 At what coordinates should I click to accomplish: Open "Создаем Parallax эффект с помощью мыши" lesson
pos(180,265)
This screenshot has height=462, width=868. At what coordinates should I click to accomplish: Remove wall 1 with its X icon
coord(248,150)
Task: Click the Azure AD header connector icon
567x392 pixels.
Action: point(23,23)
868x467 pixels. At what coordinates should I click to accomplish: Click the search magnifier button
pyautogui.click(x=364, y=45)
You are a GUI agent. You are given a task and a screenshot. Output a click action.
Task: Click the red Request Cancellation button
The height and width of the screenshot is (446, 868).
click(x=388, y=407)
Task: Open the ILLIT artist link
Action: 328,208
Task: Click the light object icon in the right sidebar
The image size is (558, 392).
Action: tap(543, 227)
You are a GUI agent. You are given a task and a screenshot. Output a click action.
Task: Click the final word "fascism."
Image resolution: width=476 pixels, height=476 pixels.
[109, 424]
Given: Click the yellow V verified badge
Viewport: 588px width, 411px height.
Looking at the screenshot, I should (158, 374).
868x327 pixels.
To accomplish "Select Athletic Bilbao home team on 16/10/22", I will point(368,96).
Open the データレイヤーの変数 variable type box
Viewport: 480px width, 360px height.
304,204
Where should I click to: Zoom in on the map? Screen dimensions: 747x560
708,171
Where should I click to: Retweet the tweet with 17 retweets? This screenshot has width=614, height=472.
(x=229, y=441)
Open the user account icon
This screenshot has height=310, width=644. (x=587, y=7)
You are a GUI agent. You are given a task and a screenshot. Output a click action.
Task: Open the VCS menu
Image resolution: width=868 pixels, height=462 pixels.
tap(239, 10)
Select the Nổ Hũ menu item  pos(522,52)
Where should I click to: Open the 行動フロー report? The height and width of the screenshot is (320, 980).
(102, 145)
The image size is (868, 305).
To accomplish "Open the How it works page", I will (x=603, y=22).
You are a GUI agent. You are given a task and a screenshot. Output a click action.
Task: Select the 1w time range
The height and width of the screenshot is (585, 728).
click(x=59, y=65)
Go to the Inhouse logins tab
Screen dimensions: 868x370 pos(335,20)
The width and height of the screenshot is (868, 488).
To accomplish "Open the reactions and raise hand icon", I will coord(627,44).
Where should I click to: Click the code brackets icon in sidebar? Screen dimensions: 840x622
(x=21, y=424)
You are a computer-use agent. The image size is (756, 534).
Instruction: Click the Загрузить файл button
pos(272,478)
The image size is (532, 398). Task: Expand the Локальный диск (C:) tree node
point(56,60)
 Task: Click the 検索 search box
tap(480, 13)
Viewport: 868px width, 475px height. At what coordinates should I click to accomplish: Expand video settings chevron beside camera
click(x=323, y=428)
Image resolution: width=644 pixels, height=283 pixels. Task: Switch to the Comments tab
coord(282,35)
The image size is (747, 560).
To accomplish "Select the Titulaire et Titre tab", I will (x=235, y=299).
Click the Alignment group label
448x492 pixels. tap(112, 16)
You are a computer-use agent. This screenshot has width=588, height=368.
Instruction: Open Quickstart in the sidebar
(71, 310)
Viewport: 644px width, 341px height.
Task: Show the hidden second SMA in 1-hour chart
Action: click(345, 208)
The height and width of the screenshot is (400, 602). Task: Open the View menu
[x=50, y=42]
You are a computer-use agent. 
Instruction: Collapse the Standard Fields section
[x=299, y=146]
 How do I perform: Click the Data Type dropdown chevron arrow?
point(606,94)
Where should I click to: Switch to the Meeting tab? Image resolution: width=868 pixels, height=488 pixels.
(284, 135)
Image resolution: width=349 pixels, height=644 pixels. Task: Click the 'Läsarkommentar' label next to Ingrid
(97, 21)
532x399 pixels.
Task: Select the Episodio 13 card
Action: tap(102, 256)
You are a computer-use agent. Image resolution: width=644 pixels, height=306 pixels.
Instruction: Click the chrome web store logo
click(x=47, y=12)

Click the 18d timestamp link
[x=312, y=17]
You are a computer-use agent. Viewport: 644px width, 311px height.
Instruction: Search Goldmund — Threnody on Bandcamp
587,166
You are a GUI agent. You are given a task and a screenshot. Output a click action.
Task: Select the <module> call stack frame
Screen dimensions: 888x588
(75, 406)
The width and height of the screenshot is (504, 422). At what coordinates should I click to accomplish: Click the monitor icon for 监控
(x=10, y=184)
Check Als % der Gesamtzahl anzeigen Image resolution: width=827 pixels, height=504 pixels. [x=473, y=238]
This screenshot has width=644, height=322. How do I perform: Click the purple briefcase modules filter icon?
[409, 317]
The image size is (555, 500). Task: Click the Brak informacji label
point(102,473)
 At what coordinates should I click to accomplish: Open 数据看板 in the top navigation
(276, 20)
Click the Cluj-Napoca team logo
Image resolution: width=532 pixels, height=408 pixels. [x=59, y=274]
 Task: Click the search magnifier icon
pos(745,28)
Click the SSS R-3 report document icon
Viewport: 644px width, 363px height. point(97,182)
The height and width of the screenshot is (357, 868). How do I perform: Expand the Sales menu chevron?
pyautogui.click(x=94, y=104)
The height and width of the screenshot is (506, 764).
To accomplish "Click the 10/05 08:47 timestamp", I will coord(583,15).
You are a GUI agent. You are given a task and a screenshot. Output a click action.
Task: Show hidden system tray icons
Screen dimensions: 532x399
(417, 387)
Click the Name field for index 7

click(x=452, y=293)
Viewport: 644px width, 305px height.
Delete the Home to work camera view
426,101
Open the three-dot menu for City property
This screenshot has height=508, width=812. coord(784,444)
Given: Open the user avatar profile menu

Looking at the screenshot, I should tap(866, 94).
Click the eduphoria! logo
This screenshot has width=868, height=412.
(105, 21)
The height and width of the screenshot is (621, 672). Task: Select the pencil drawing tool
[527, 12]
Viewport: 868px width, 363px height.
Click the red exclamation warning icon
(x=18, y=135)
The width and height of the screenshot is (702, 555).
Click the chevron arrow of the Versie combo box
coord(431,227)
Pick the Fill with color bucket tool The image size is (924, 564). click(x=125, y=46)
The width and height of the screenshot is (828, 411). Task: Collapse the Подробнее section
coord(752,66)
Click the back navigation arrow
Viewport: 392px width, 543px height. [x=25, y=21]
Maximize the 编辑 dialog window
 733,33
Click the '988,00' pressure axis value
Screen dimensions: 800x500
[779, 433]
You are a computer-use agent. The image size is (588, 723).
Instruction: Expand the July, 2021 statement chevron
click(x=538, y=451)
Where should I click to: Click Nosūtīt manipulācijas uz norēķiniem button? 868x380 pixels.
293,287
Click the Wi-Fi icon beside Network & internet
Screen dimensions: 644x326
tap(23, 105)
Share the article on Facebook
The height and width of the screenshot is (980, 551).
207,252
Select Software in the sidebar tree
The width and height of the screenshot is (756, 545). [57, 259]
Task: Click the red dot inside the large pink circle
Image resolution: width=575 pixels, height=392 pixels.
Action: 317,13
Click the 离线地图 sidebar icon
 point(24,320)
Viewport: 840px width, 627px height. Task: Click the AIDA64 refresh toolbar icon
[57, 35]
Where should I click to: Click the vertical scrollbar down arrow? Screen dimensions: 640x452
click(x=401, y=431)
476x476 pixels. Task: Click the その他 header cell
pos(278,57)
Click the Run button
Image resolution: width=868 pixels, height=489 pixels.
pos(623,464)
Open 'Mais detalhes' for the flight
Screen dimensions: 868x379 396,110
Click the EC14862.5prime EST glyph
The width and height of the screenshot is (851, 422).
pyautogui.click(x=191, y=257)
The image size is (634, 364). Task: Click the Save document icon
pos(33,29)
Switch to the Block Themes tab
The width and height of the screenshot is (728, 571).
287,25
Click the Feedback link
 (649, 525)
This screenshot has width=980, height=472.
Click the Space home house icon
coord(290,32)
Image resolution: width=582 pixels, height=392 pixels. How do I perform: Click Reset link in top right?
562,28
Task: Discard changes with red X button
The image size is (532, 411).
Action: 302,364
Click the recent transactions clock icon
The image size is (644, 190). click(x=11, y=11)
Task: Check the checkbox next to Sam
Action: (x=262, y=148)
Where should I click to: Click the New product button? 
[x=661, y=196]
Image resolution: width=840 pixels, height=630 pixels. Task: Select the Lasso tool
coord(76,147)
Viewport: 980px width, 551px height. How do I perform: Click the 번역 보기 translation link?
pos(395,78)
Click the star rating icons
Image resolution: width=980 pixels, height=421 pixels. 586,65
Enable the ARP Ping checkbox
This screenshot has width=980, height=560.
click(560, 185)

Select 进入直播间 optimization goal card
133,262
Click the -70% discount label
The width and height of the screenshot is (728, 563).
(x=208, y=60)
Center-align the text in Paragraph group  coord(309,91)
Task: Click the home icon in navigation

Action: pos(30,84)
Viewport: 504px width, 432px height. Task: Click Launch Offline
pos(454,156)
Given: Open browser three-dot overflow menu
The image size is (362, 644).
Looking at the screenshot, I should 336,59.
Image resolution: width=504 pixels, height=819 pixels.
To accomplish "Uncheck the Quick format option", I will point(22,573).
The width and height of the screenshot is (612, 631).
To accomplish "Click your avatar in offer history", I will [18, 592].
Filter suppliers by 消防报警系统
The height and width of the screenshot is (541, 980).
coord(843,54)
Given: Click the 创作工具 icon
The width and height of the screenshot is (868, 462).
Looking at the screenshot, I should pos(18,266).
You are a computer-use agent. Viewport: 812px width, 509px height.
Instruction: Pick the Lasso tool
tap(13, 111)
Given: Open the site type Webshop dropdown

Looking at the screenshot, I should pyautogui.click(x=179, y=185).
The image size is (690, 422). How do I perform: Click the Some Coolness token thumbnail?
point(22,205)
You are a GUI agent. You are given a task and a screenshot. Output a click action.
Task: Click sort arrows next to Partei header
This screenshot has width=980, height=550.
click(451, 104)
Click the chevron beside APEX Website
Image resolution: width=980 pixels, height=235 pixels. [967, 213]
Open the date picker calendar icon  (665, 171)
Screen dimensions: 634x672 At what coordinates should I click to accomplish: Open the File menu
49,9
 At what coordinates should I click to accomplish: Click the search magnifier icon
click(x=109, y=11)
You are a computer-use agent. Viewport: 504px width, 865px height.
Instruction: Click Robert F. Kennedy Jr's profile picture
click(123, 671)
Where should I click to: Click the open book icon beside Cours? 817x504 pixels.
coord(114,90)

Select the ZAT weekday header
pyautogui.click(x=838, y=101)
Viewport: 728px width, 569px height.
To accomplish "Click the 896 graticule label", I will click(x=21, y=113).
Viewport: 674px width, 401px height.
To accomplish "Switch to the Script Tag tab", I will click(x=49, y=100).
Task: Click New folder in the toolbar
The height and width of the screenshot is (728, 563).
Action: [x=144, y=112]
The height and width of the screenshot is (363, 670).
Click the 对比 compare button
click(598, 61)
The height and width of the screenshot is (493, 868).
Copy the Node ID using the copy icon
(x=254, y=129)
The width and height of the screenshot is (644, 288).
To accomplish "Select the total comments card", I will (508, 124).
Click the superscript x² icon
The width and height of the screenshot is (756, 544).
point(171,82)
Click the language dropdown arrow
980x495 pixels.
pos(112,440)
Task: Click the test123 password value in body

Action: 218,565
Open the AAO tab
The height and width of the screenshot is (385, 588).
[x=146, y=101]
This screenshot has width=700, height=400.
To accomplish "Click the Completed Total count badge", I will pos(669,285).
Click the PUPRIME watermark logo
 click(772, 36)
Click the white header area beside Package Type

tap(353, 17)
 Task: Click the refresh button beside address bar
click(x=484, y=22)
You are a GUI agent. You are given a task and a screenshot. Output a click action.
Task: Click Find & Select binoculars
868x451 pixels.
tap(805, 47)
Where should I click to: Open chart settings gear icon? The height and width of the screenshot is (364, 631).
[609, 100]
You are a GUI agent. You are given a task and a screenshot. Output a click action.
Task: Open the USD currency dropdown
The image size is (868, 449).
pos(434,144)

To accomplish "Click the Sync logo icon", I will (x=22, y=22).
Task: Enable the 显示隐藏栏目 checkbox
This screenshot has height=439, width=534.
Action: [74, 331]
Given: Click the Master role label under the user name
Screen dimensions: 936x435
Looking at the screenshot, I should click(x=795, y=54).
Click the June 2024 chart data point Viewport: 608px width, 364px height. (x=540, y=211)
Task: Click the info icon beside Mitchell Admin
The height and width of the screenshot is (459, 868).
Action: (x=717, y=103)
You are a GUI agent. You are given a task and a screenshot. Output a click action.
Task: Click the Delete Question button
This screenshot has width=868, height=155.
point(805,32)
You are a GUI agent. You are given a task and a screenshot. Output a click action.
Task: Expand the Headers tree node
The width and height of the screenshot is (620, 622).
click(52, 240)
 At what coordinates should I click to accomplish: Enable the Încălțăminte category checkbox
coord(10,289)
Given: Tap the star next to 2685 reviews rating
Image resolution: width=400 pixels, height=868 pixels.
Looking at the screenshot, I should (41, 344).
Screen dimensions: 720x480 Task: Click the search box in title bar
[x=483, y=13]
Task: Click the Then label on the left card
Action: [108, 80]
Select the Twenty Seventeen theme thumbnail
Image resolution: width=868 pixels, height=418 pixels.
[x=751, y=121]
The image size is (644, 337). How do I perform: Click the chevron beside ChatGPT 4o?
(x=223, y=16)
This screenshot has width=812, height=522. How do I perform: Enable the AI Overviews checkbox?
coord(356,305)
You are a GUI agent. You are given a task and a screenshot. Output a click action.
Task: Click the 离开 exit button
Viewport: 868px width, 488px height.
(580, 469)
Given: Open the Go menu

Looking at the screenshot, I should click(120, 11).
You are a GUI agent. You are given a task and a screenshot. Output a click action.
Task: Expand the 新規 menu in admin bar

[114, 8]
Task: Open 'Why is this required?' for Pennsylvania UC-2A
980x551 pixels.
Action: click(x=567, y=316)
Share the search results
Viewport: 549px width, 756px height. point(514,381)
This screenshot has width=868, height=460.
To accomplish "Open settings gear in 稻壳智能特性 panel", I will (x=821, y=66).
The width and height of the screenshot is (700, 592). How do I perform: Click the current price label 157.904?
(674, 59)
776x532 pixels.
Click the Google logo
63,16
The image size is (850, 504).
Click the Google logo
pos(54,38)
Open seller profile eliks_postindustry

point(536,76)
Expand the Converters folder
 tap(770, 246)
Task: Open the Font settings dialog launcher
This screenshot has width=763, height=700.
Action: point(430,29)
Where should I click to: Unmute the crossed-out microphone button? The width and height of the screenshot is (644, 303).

•••••

**Exercise instructions:**
Exactly the lines from the one containing "Given: Open the Go menu" through the last line of the material above are to be returned, with nothing else.

**Answer to this task:**
Given: Open the Go menu

Looking at the screenshot, I should click(120, 11).
You are a GUI agent. You are given a task and a screenshot. Output a click action.
Task: Expand the 新規 menu in admin bar

[114, 8]
Task: Open 'Why is this required?' for Pennsylvania UC-2A
980x551 pixels.
Action: click(x=567, y=316)
Share the search results
Viewport: 549px width, 756px height. point(514,381)
This screenshot has width=868, height=460.
To accomplish "Open settings gear in 稻壳智能特性 panel", I will (x=821, y=66).
The width and height of the screenshot is (700, 592). How do I perform: Click the current price label 157.904?
(674, 59)
776x532 pixels.
Click the Google logo
63,16
The image size is (850, 504).
Click the Google logo
pos(54,38)
Open seller profile eliks_postindustry

point(536,76)
Expand the Converters folder
 tap(770, 246)
Task: Open the Font settings dialog launcher
This screenshot has width=763, height=700.
Action: point(430,29)
Where should I click to: Unmute the crossed-out microphone button? The width and height of the screenshot is (644, 303).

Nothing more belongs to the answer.